**Exercise brief**:
For this exercise, restate word for word only the lines from the one containing "Task: Browse output" through the last line below. Pictures do not get copied.

════

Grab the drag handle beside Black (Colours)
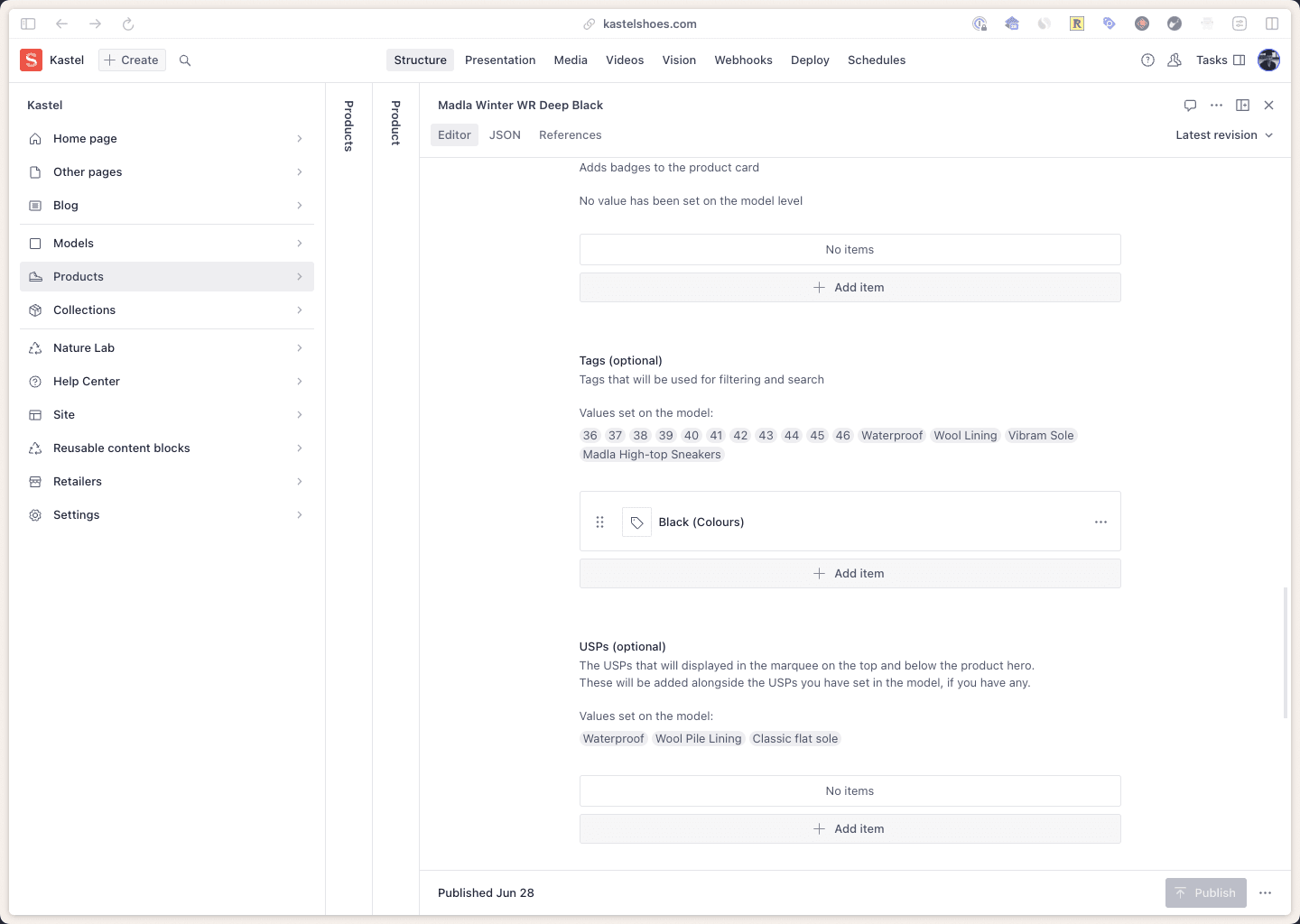click(x=599, y=522)
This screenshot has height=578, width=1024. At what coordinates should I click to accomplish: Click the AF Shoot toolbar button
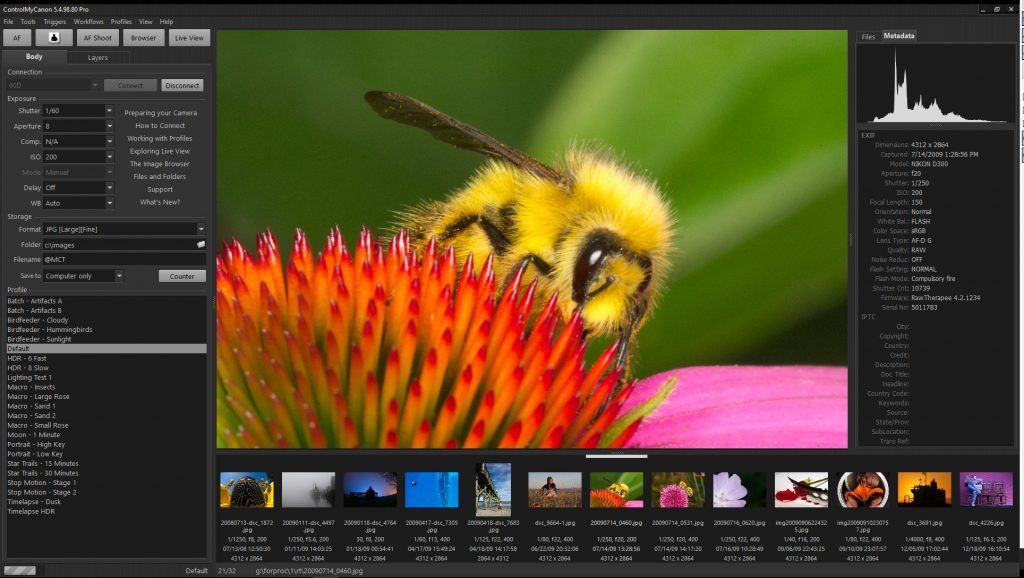click(97, 38)
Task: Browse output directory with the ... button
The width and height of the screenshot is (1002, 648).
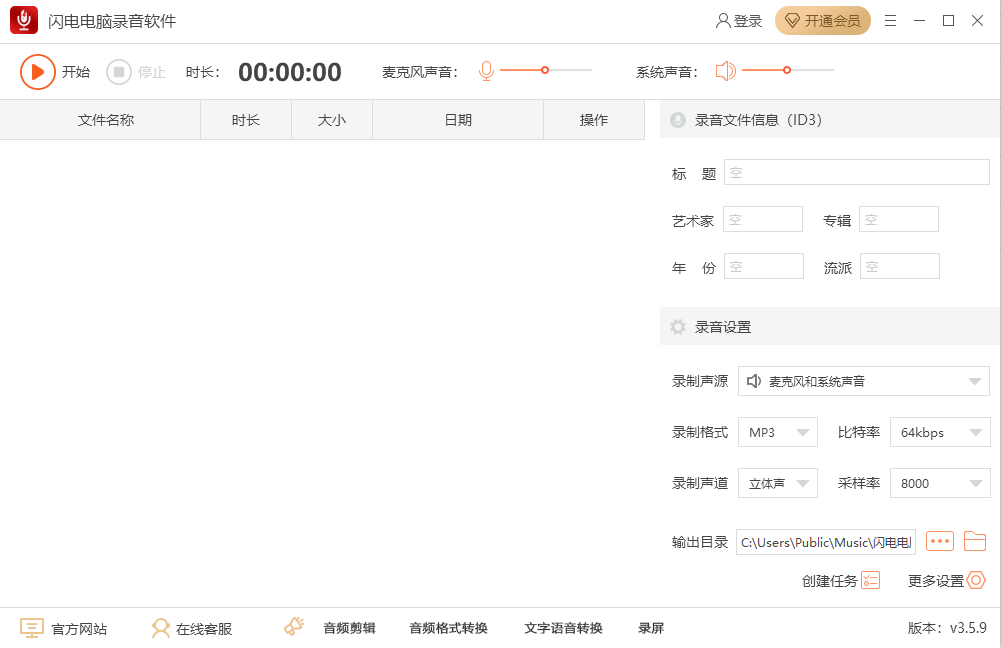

════

**Result of this task**:
Task: Browse output directory with the ... button
The width and height of the screenshot is (1002, 648).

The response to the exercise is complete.